> [Stated exercise 1]: In the entries below, copy out word for word the lines from the one containing "Where should I" up to and including the one containing "Action: tap(77, 486)".

> [Source]:

* * *

Additionally, even if, arguendo, the trial court's exclusion of defendant's statement was erroneous, the error was harmless beyond a reasonable doubt. Defendant contends that substantive admission of his statement, in conjunction with the testimony of Jones and Sanders, could have supported a finding of involuntary manslaughter "especially in light of the fact that the weapon at issue was an `automatic' that went off accidentally to begin with * * * and could have continued to fire when [defendant] had no desire for the weapon to discharge." However, as previously noted, defendant admitted in the statement at issue that after the gun initially went off, he intentionally continued "letting it fire" in the direction of Hillsberg and McWherter. It is well established that when a defendant intends to fire a gun, points it in the general direction of his intended victim and shoots, such conduct is sufficient to prove the crime of murder. People v. Cannon, 49 Ill.2d 162, 166, 273 N.E.2d 829 (1971); see also People v. Basden, 264 Ill.App.3d 530, 544, 201 Ill.Dec. 487, 636 N.E.2d 919 (1994); People v. Jefferson, 260 Ill.App.3d 895, 912, 197 Ill.Dec. 915, 631 N.E.2d 1374 (1994). Therefore, nothing in the defendant's statement would have supported a conviction for involuntary manslaughter. In short, defendant sought to introduce the content of his statement as substantive evidence against the charge of first degree murder, the trial court properly found defendant guilty of second degree murder, and there is nothing contained in defendant's statement which would have affected this outcome.
We next address defendant's contention that he was not properly sentenced to a Class X term under section 5-5-3(c)(8) of the Code (730 ILCS 5/5-5-3(c)(8) (West 1992)) due to the "unpremeditated" nature of second degree murder. Citing People v. Alejos, 97 Ill.2d 502, 74 Ill.Dec. 18, 455 N.E.2d 48 (1983), defendant argues that because second degree murder is not deterrable, it is illogical to apply to him a recidivist sentencing statute which aims to enhance the punishment of those "who persist in making conscious and deliberate personal behavior choices which are contrary to the laws of this State." We disagree.

* * *

Target pointing data
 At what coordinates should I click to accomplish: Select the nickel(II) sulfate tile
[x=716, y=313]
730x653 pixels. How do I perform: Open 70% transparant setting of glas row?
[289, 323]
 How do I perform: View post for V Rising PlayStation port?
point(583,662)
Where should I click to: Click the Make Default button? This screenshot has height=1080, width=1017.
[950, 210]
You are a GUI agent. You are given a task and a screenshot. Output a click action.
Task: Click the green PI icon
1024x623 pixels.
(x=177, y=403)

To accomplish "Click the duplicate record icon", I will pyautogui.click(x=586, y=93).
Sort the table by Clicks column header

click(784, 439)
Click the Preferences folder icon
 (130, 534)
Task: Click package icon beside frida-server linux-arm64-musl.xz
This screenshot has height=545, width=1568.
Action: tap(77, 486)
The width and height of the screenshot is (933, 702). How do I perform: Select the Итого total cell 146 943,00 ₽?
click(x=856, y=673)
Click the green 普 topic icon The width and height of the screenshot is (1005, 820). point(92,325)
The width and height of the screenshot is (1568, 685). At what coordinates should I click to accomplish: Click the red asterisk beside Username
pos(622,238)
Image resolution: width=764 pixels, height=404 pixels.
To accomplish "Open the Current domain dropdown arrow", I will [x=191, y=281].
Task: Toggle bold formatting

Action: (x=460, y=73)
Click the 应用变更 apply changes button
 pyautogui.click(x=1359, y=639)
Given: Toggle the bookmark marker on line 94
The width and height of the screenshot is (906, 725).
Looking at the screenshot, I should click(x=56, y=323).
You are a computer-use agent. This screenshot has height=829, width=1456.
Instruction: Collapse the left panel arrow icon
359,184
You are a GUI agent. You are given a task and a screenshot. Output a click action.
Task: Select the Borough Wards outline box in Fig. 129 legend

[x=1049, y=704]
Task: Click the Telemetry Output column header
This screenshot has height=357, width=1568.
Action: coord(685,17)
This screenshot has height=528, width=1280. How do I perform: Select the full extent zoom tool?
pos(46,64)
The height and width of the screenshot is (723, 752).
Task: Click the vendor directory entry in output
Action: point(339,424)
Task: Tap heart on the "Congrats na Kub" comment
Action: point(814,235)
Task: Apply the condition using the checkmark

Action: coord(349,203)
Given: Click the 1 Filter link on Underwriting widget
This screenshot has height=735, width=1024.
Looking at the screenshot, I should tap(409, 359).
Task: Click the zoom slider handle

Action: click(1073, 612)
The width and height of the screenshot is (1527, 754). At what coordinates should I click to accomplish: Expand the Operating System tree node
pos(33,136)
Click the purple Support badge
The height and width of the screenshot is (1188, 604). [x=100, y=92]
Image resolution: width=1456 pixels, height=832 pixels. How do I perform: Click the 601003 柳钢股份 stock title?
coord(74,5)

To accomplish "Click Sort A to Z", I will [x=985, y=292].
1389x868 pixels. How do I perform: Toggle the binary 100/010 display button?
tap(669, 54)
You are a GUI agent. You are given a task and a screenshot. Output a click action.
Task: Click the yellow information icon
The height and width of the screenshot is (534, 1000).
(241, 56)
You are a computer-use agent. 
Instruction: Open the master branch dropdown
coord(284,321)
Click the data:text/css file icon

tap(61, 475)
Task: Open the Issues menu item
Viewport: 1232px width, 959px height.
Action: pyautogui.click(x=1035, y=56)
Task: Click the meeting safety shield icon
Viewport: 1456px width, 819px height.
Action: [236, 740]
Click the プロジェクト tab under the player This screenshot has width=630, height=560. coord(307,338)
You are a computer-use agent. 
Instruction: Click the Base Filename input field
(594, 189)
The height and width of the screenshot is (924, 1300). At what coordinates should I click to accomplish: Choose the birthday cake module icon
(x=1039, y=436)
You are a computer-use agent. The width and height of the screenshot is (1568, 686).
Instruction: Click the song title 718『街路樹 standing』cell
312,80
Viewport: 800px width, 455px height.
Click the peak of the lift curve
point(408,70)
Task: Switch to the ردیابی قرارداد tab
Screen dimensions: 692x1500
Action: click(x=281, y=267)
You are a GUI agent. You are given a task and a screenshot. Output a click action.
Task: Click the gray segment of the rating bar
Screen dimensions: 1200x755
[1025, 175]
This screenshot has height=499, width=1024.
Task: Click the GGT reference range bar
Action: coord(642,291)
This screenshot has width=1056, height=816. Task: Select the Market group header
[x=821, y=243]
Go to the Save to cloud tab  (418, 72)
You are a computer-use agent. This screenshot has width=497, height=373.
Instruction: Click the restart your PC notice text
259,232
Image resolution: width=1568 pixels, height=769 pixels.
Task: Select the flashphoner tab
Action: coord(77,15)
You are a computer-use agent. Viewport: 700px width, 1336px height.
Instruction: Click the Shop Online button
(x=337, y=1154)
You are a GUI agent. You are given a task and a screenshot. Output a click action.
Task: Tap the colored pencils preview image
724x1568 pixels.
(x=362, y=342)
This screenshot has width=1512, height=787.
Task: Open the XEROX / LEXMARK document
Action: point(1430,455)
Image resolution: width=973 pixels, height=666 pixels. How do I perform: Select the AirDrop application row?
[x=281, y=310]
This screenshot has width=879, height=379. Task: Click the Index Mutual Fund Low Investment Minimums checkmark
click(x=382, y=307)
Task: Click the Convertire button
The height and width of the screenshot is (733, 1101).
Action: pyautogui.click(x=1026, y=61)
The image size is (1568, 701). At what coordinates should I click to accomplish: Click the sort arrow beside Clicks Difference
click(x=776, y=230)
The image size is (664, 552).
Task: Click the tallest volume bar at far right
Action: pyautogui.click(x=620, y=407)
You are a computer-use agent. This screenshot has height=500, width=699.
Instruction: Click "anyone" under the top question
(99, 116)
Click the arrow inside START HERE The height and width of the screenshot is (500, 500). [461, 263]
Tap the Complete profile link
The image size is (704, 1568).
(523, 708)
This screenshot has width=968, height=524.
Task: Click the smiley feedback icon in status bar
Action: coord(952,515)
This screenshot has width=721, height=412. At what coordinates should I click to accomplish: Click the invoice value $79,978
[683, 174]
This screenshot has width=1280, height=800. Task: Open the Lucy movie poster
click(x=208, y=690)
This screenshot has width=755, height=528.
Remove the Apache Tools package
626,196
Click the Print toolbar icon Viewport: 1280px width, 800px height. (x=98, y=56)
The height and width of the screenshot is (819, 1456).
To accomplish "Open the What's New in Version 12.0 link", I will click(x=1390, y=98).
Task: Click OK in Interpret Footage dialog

* * *

> [Stated exercise 2]: In the court opinion, which case does the defendant cite to argue that second degree murder is not deterrable?

> [Problem solution 1]:
Where should I click to: Click the Make Default button? This screenshot has height=1080, width=1017.
[950, 210]
You are a GUI agent. You are given a task and a screenshot. Output a click action.
Task: Click the green PI icon
1024x623 pixels.
(x=177, y=403)

To accomplish "Click the duplicate record icon", I will pyautogui.click(x=586, y=93).
Sort the table by Clicks column header

click(784, 439)
Click the Preferences folder icon
 (130, 534)
Task: Click package icon beside frida-server linux-arm64-musl.xz
This screenshot has height=545, width=1568.
Action: tap(77, 486)

> [Problem solution 2]: People v. Alejos, 97 Ill.2d 502 (1983).